#### SOURCE MATERIAL

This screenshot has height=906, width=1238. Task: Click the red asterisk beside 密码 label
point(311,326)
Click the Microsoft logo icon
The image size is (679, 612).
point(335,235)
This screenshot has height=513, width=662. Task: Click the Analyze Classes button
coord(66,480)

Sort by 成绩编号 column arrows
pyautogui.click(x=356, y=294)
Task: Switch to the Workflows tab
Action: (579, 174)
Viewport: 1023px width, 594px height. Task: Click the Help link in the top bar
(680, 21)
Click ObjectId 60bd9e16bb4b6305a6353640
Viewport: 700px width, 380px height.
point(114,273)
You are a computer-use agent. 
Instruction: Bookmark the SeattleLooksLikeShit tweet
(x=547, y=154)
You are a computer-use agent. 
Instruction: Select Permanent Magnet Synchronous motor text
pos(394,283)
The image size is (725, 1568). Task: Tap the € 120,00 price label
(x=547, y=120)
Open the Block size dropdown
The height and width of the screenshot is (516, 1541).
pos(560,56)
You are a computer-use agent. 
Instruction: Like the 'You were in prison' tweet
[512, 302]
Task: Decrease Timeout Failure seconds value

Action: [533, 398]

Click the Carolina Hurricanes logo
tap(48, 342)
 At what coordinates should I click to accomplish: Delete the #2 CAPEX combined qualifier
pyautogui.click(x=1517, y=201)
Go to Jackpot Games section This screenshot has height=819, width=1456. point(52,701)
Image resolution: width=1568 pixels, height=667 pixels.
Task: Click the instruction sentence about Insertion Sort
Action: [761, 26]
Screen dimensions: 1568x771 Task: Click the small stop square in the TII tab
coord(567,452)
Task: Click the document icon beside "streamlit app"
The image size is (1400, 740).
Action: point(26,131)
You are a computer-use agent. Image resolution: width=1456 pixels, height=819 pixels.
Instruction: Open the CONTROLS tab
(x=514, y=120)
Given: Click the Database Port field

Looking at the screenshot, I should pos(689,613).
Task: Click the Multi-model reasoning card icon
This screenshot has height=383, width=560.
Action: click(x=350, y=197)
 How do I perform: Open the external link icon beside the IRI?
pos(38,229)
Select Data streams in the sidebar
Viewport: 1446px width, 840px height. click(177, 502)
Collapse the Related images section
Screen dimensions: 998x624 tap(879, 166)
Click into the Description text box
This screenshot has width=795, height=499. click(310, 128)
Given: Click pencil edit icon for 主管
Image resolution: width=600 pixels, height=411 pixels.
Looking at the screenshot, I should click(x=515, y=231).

########

▶ TASK TO COMPLETE
Set down exactly, and only, the lines from the one containing "Select Data streams in the sidebar" through the final line of the entries above.

▶ YOUR RESPONSE
Select Data streams in the sidebar
Viewport: 1446px width, 840px height. click(177, 502)
Collapse the Related images section
Screen dimensions: 998x624 tap(879, 166)
Click into the Description text box
This screenshot has width=795, height=499. click(310, 128)
Given: Click pencil edit icon for 主管
Image resolution: width=600 pixels, height=411 pixels.
Looking at the screenshot, I should click(x=515, y=231).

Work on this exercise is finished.